Work required ::
Identify every line of the material below that contains the word "image", and copy each of those lines in full.

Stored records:
Start of Block
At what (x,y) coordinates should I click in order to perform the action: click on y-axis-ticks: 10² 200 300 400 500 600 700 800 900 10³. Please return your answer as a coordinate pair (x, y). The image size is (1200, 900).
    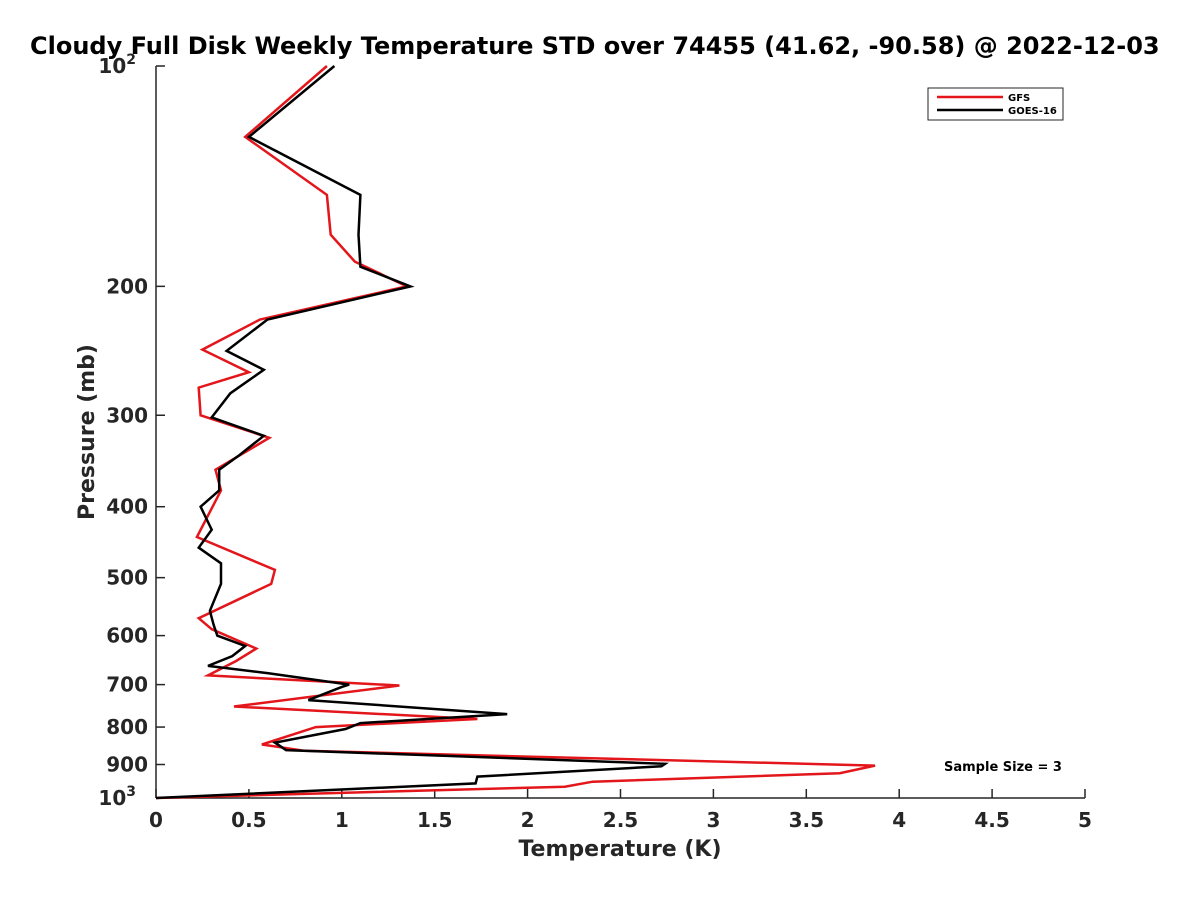
    Looking at the image, I should click on (132, 431).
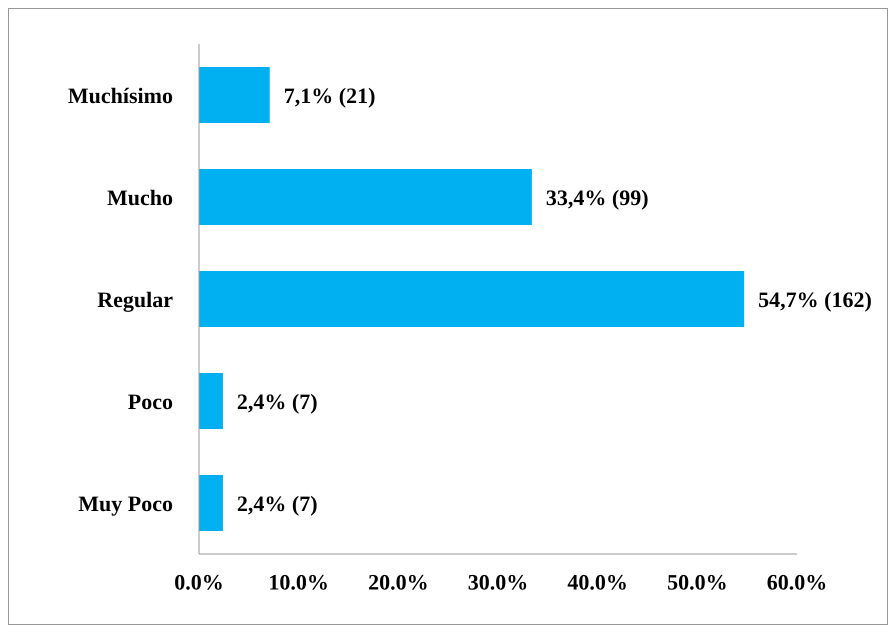  I want to click on data-label: 33,4% (99), so click(598, 197).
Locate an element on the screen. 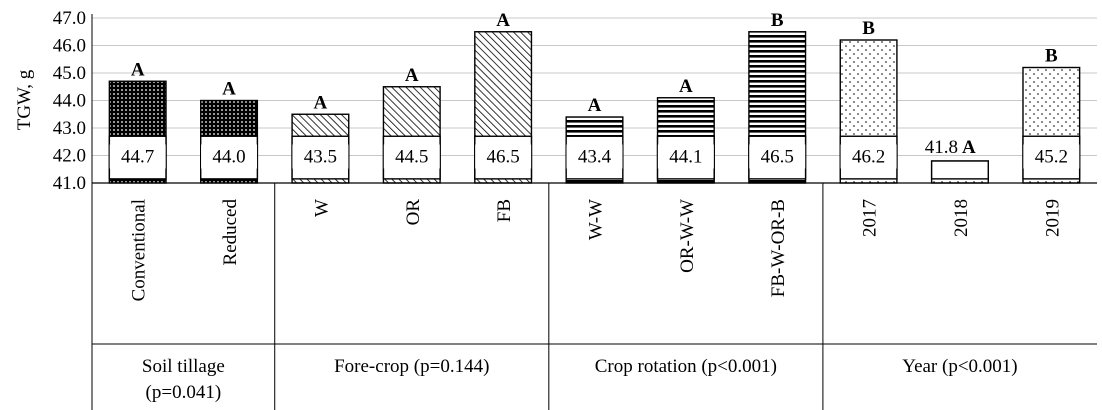 The height and width of the screenshot is (410, 1102). group-label: Soil tillage (p=0.041) is located at coordinates (184, 380).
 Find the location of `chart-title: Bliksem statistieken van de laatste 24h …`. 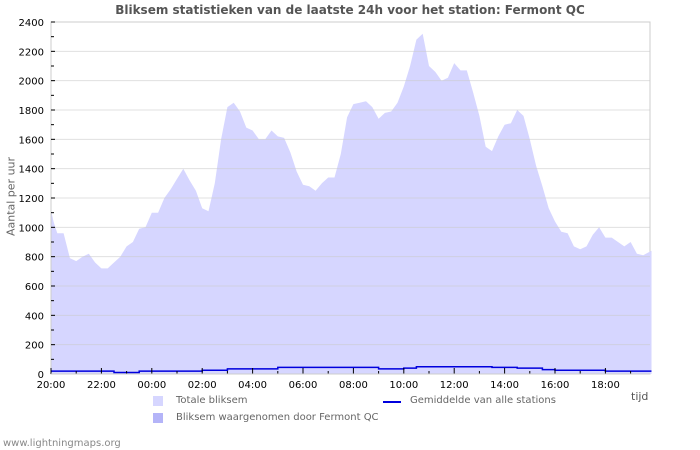

chart-title: Bliksem statistieken van de laatste 24h … is located at coordinates (350, 10).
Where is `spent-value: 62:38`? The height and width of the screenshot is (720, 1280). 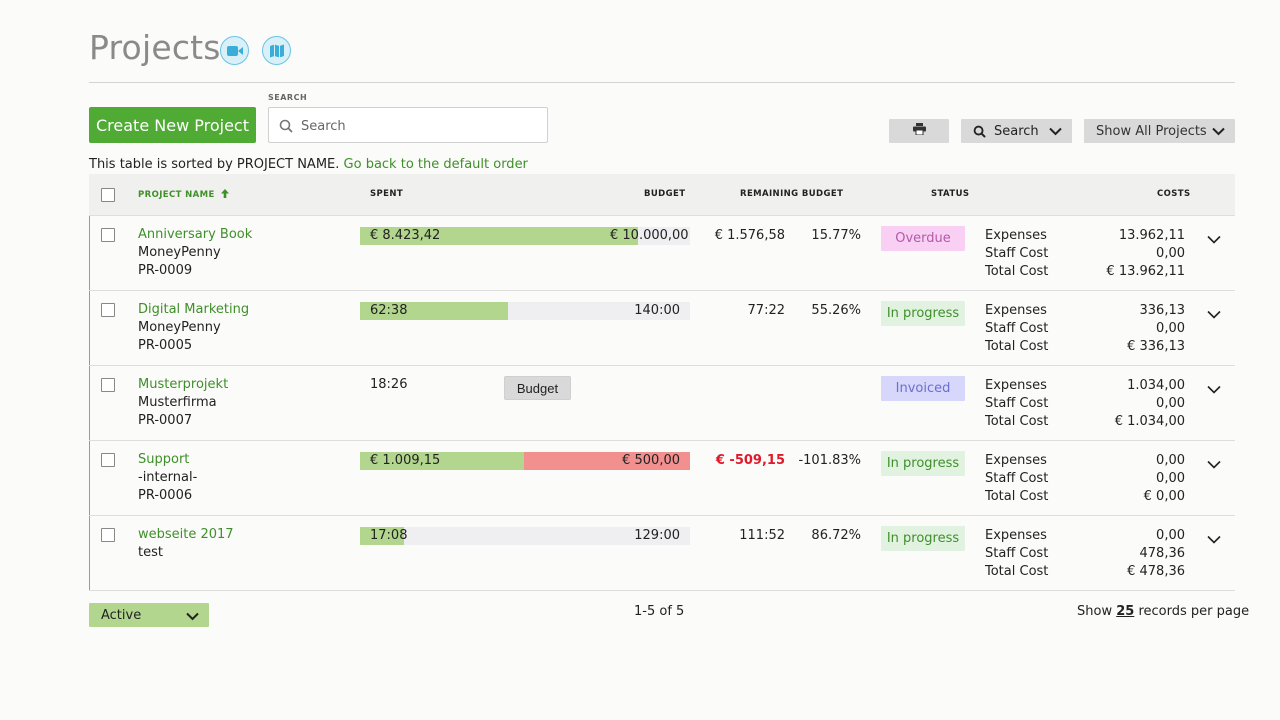 spent-value: 62:38 is located at coordinates (389, 310).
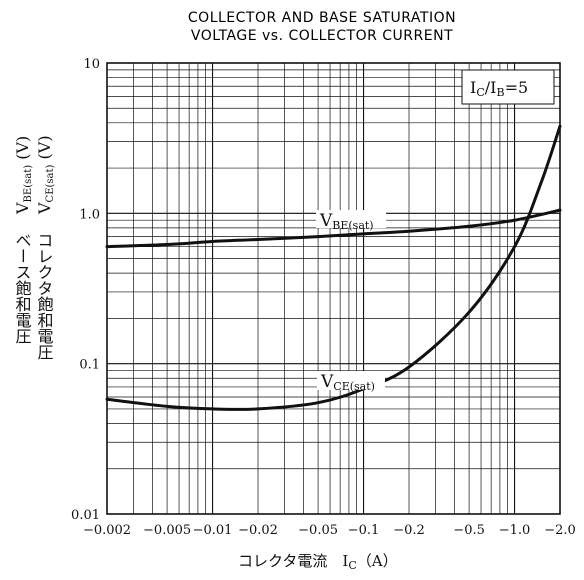  What do you see at coordinates (318, 530) in the screenshot?
I see `x-tick-label: −0.05` at bounding box center [318, 530].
End of Block
Reply ::
At what (x,y) coordinates should I click in order to perform the action: click on y-axis-ticks: 10² 200 300 400 500 600 700 800 900 10³. Please return your answer as a coordinate pair (x, y). The image size is (1200, 900).
    Looking at the image, I should click on (132, 431).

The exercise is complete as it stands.